In Japan, the four-decade hunt for a notorious serial killer continues
- Police are appealing for information about the 1996 disappearance of a four-year-old girl that could shed light on four other murders
- The case has already seen one wrongful conviction, and the authorities believe the true criminal is still at large

In the photo on her “missing” poster, Yukari Yokoyama looks directly into the camera, a slight smile playing about her lips. The picture, more than two decades old, is one of the last that her parents took of their four-year-old daughter before she vanished in Ota, about 100km north of Tokyo, in July 1996.
Now, police in Gunma prefecture are making what is surely a final appeal for anyone to come forward who may have seen Yukari after she wandered off from her father in a pachinko parlour. The information they have may seem insignificant, the authorities say, but it could hold the key to the little girl’s disappearance.

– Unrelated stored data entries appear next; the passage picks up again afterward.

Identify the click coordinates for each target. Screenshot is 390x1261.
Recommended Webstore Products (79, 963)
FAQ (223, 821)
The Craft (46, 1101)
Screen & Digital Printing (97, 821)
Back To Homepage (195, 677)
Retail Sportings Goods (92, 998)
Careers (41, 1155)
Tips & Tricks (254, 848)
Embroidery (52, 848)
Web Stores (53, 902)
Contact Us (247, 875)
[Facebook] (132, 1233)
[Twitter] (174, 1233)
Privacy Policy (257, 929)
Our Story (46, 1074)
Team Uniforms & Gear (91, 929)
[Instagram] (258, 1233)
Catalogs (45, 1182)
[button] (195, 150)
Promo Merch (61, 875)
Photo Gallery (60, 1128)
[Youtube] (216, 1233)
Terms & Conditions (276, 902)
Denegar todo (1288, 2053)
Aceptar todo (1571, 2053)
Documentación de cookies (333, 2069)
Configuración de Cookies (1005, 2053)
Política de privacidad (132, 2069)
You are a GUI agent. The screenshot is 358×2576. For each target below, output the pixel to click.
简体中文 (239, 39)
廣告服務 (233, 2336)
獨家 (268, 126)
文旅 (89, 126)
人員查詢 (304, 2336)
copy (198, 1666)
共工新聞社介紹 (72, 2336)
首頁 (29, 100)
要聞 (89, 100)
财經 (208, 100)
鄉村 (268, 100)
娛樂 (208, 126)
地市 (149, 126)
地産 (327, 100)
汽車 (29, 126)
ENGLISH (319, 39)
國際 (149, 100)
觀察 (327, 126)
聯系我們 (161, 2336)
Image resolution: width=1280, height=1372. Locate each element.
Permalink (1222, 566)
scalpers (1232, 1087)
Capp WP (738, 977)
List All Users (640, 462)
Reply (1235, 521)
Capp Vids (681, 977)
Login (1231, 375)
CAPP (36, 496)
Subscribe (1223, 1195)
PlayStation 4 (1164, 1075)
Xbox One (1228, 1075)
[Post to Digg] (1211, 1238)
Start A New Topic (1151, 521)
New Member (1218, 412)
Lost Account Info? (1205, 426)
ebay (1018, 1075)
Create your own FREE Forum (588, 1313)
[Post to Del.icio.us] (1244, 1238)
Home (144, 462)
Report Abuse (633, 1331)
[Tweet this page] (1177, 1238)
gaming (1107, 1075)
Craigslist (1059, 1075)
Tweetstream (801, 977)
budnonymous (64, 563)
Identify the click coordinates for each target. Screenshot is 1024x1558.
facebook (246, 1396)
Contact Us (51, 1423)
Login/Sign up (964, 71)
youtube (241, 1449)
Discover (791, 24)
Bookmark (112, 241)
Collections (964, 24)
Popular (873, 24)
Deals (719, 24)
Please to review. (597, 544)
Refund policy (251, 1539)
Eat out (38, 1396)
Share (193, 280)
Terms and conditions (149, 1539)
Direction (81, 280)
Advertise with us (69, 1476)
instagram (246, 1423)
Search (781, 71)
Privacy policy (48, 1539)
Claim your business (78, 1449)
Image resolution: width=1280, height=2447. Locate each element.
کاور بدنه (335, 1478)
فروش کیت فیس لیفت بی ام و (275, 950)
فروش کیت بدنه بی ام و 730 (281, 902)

It could also help shed more light on the deaths of four girls over the previous 17 years, as it is believed that Yukari may have been the final victim of a serial killer who prowled a small area to the north of the capital. The bodies of the other girls were later discovered; only Yukari has yet to be found.
To emphasise that they are still treating this as a missing-person case and that they have not given up hope that she might still be alive, the police have added an artist’s impression of what she might look like today, at the age of 28.